=== Aim of the task ===
Rewrite the records from the line containing "Identify the location" through the end of the records, replacing "screenshot" with "image" and leaving everything else unchanged. Leave the pictures out of your answer.

Dataset items
**********

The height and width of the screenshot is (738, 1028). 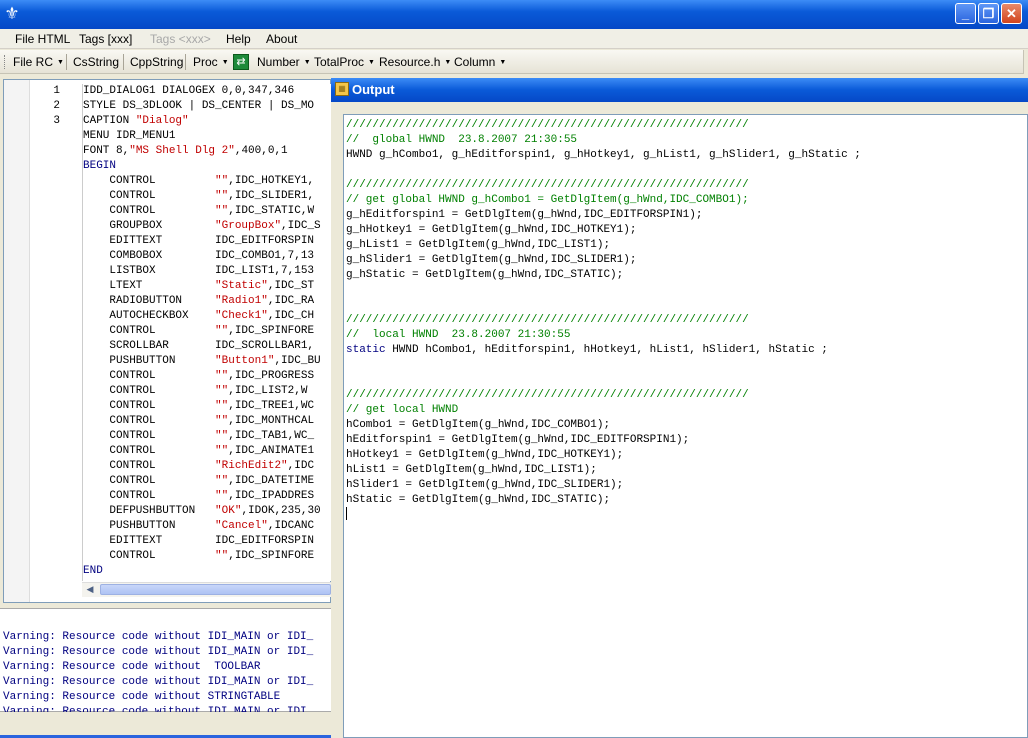 I want to click on code-token: "OK", so click(x=228, y=511).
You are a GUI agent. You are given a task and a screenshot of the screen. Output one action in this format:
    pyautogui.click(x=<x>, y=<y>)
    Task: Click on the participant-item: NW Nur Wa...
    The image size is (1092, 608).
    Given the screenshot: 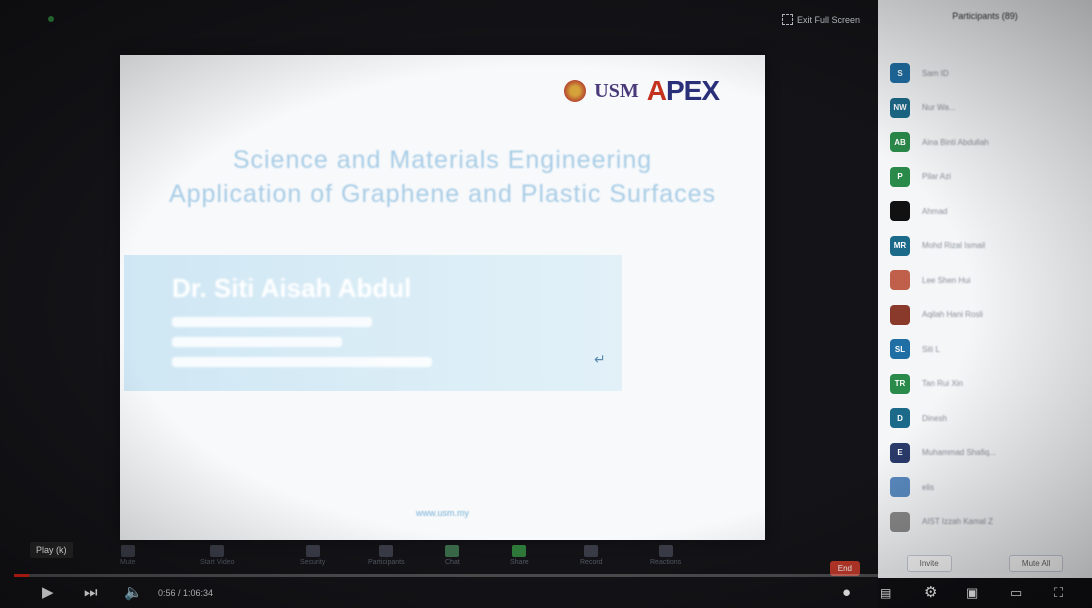 What is the action you would take?
    pyautogui.click(x=991, y=108)
    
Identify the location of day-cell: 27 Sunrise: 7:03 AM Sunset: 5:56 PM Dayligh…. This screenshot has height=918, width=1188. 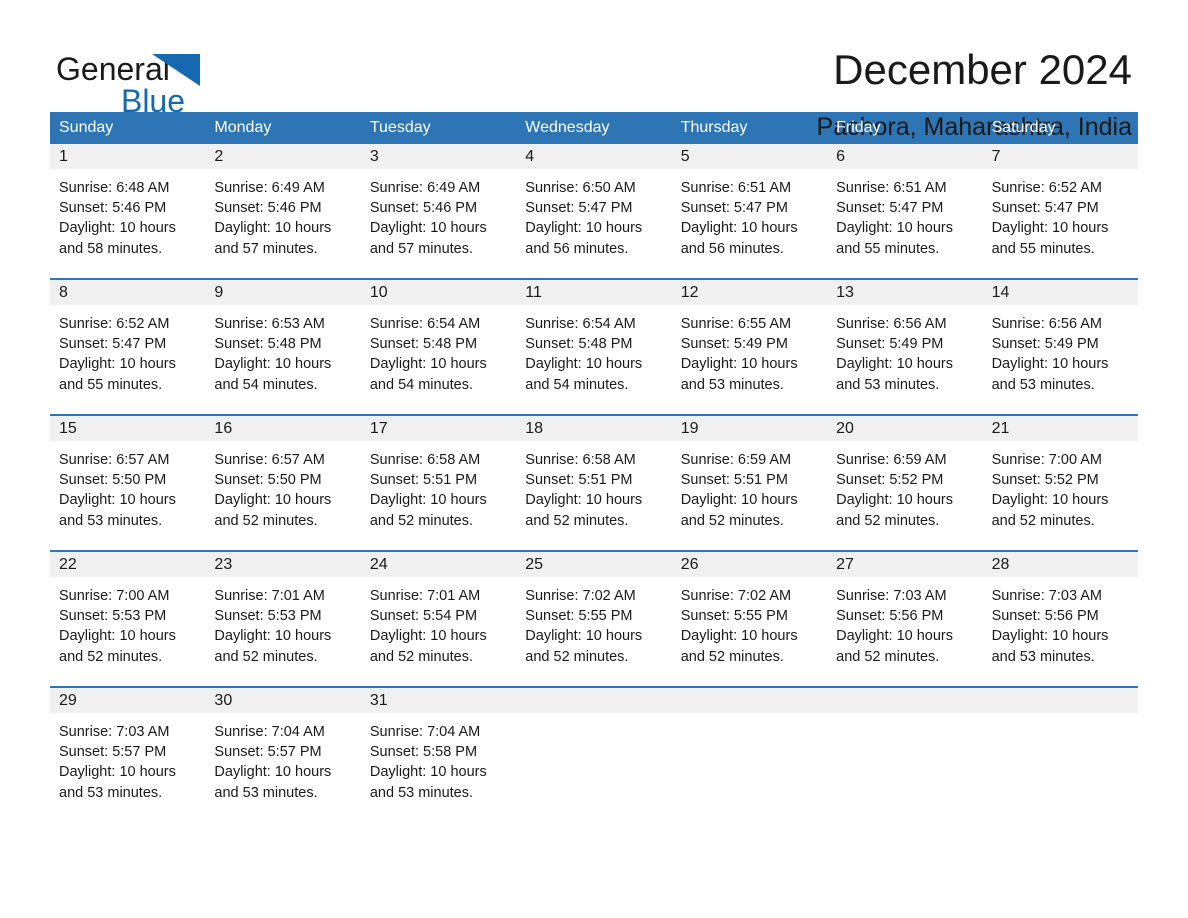
(905, 614).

**********

=== Response area ===
Identify the location of day-cell: 27 Sunrise: 7:03 AM Sunset: 5:56 PM Dayligh…. This image has height=918, width=1188. 
(905, 614).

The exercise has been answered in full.